Virginia is far and away the most surprising storyline in college football so far this season. The Cavaliers won 11 games in head coach Tony Elliott’s first three seasons. They haven’t made a bowl game since 2019, haven’t ranked among the AP’s top 12 since 2004 and haven’t started a season 8-1 since 1990.
And yet, here they sit at 8-1 (5-0 ACC).
There’s certainly been a bit of luck in Virginia’s last five games, which has included three overtime wins as well as needing a late safety to beat Washington State.
At what point does luck convert to a team simply being clutch? Virginia is very much testing that theory.
INDIANA
Maybe Indiana and coach Curt Cignetti should have been given a bit more benefit of the doubt entering Year 2.
After all, the Hoosiers came out of the parking lot beyond left field last season when they charged out to a 10-0 start after having zero 10-win seasons in the program’s forlorn past as the losingest team in college football history.
That Indiana team, while a remarkably impressive transformation by Cignetti, was not ready for prime time. In two games against big-boy programs (at Ohio State and at Notre Dame in the CFP), the Hoosiers lost both by a combined margin of 65-32.
That probably justified Indiana’s No. 20 preseason ranking to begin this season.
This fall, the second-ranked Hoosiers have shown 2024 was no fluke, jumping out to a 9-0 start after Saturday’s 55-10 win at Maryland. They’re No. 1 in scoring offense (46.4 points per game) and No. 3 in scoring defense (10.8), which leads to the nation’s best points differential (35.7 ppg).

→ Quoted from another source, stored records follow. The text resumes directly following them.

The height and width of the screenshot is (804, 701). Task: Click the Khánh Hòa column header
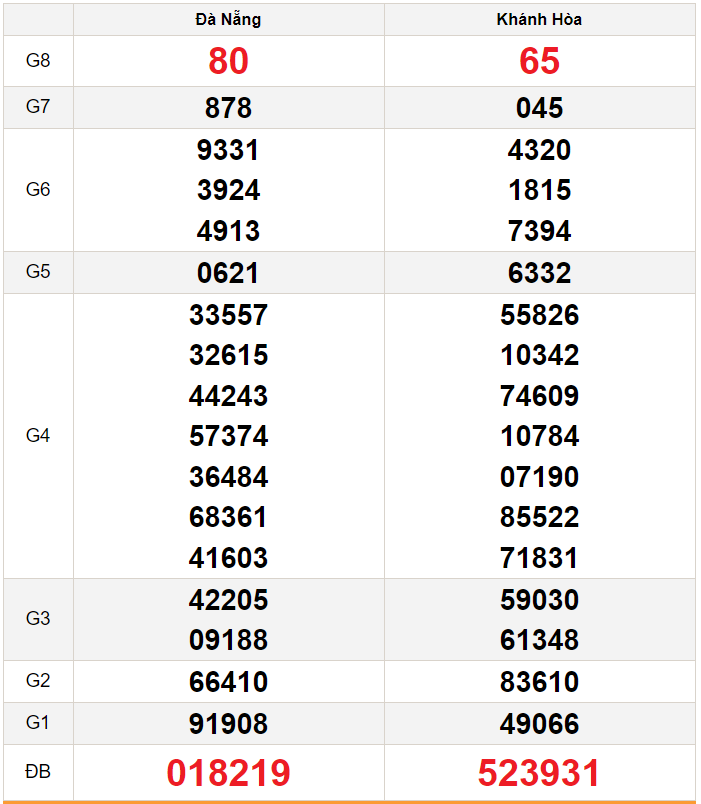pyautogui.click(x=539, y=20)
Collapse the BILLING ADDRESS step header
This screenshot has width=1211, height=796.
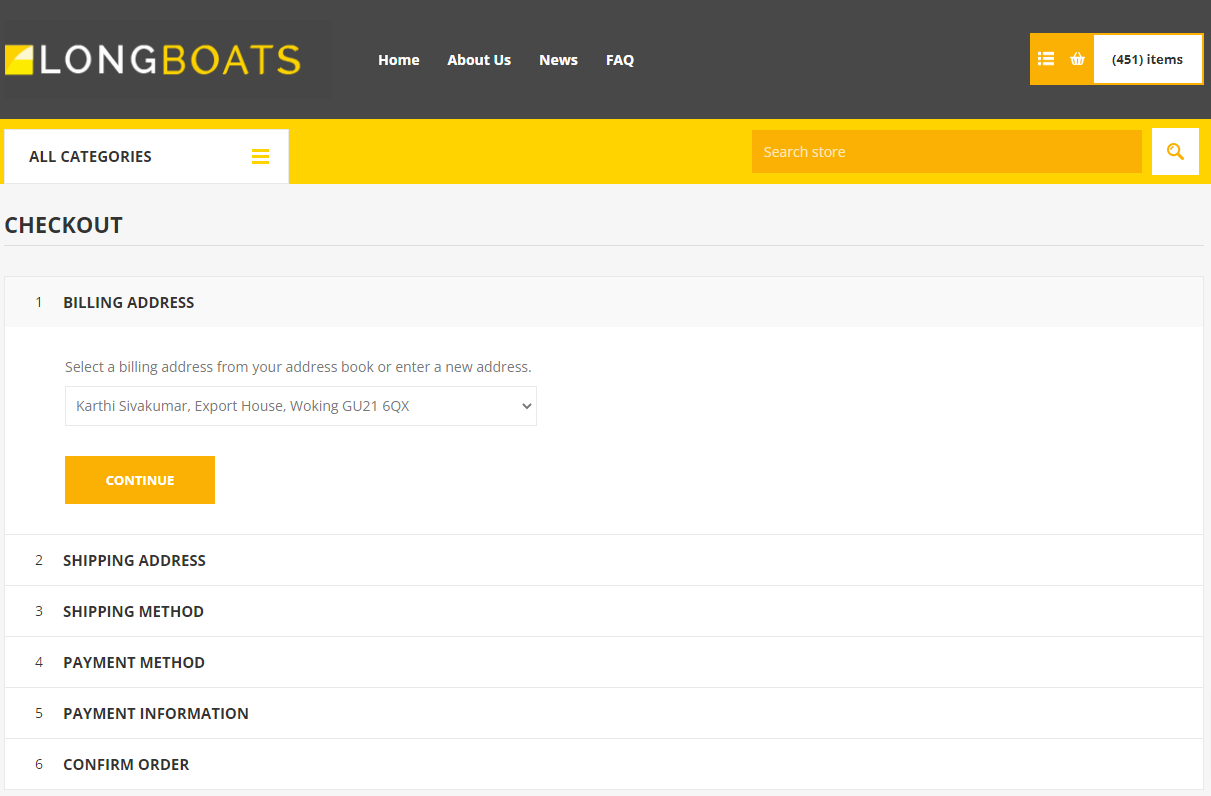pos(128,302)
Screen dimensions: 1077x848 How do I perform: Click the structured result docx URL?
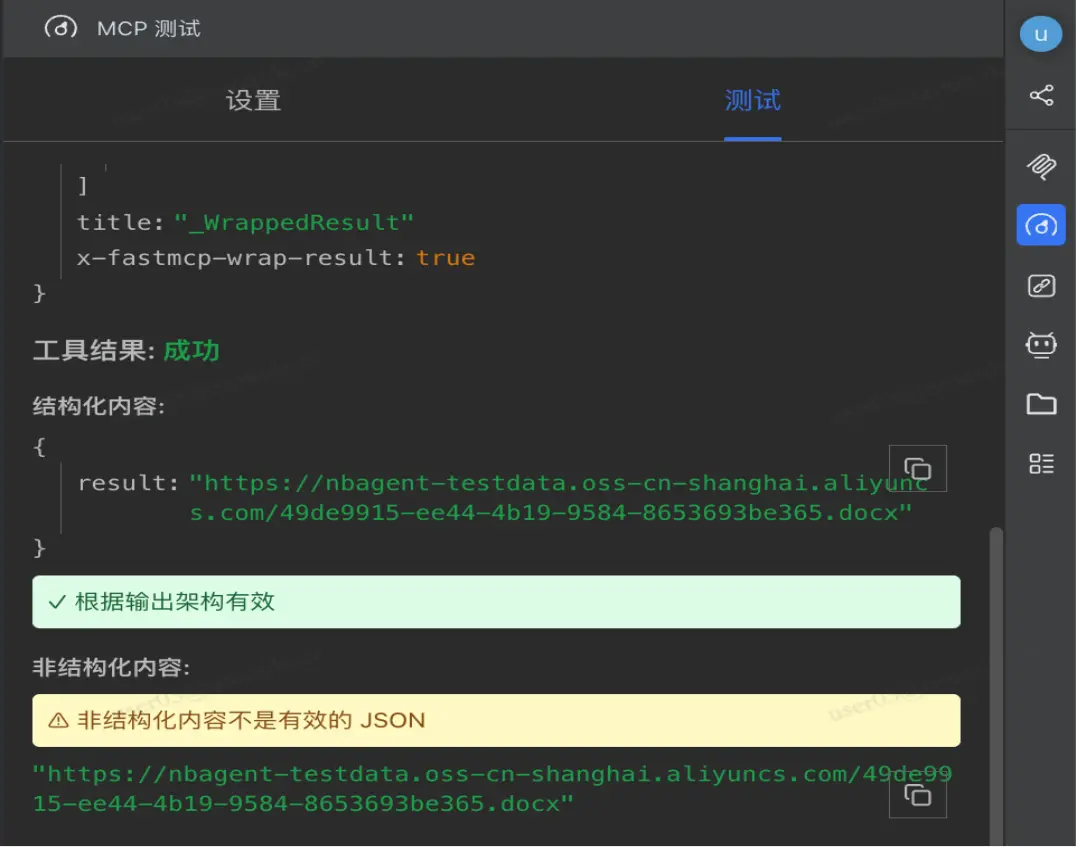pyautogui.click(x=560, y=498)
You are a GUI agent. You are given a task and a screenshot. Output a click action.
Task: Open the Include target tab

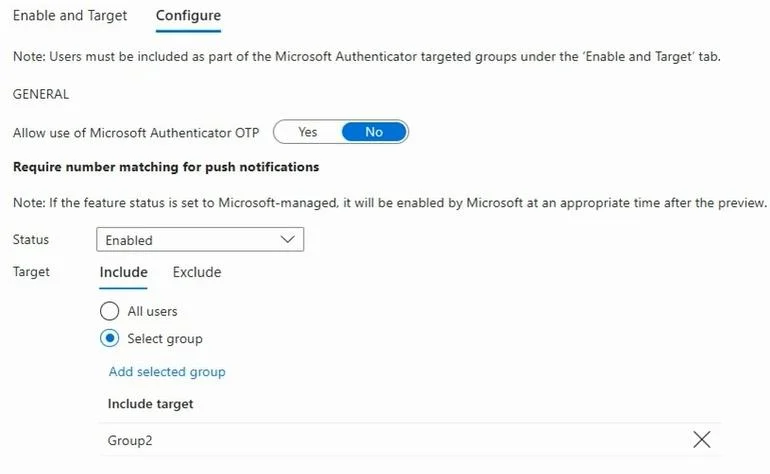tap(123, 272)
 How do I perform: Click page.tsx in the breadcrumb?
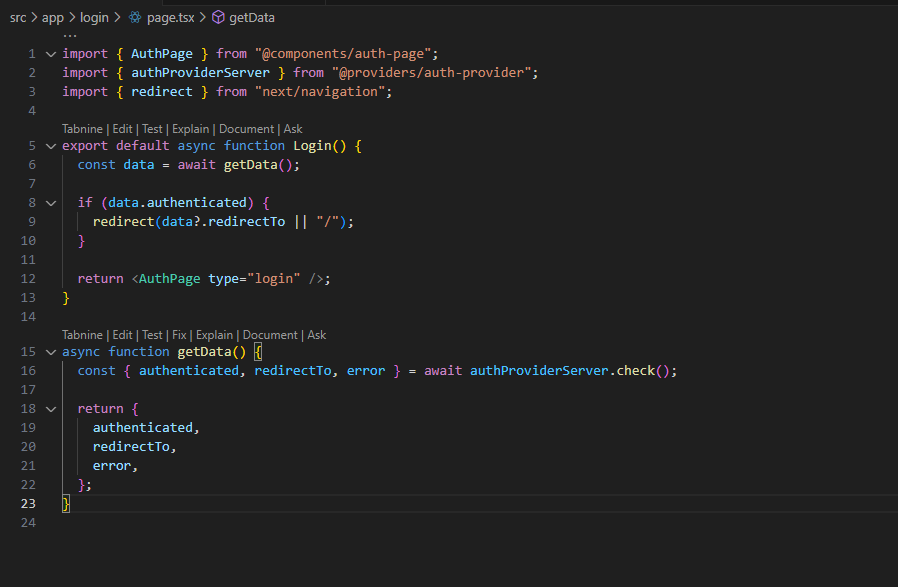(x=171, y=18)
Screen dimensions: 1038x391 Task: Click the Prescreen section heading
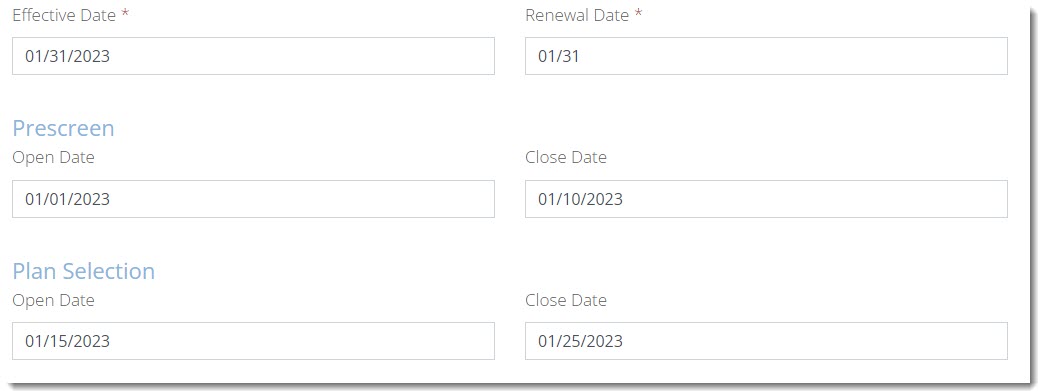(63, 128)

Even more important, they’ve already done what they couldn’t a year ago — delivering a signature win when they went to then-No. 3 Oregon in Week 7 and became the first team to win there since 2022 with a 30-20 conquest.
With only Penn State, Wisconsin and Purdue left — a combined 0-16 in Big Ten play — not finishing the regular season undefeated would be a massive disappointment. A showdown with No. 1 Ohio State looms in the Big Ten championship game, but Indiana will be in the CFP regardless of that result if it’s 12-0.
BYU
For the second straight season, BYU will be firmly in the playoff mix when Tuesday’s initial rankings are released.

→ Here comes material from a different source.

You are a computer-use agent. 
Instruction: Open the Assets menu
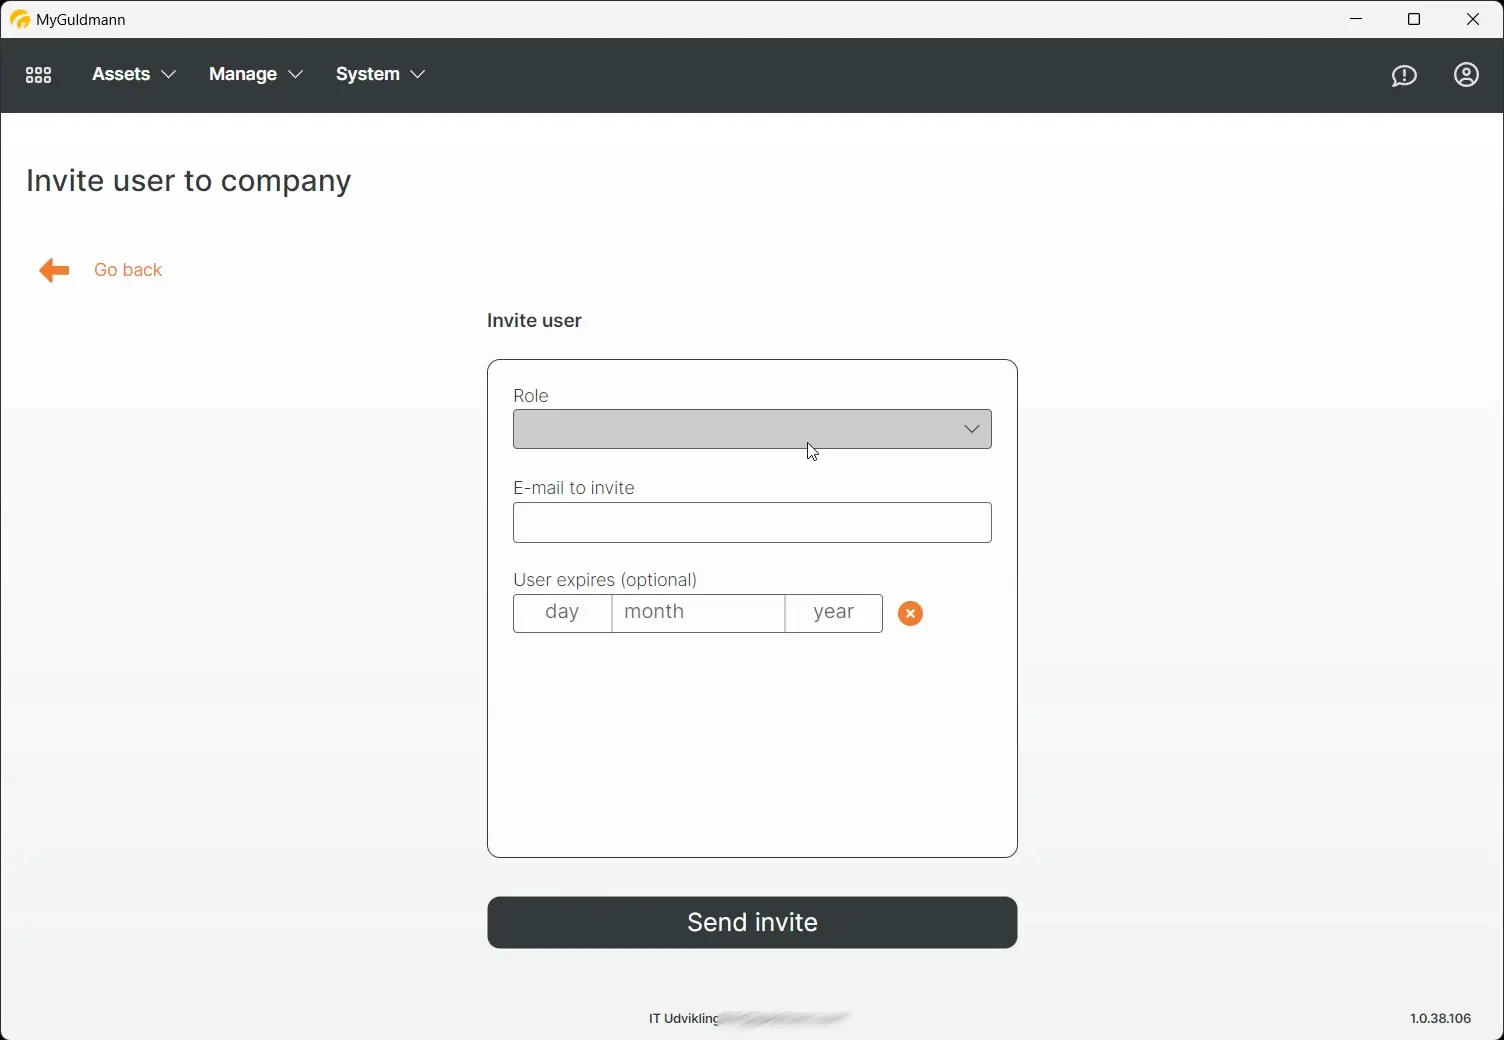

Last year’s team started 9-0 before fading with consecutive losses to fall out of the playoff picture. This year’s team was the first squad outside of the preseason AP Top 25 poll back in August.
Now the Cougars are in a remarkably similar place. When last year’s first CFP bracket dropped, BYU was 8-0, ranked ninth by the AP poll and alone atop the Big 12 standings. This time, the Cougars are 8-0, ranked eighth and alone atop the conference standings.
The Cougars are doing this with a true freshman quarterback in Bear Bachmeier (1,693 yards, 11 passing TDs, team-high nine rushing TDs), who arrived over the summer after initially enrolling at Stanford.
BYU ranks outside the top 25 in total offense and total defense, but it keeps finding ways to win.
The path home for the Cougars will be quite challenging. Two of their final four games are against the teams with one Big 12 loss: Texas Tech and Cincinnati.
But after exceeding expectations for the second straight year, can BYU navigate its way to its first playoff berth?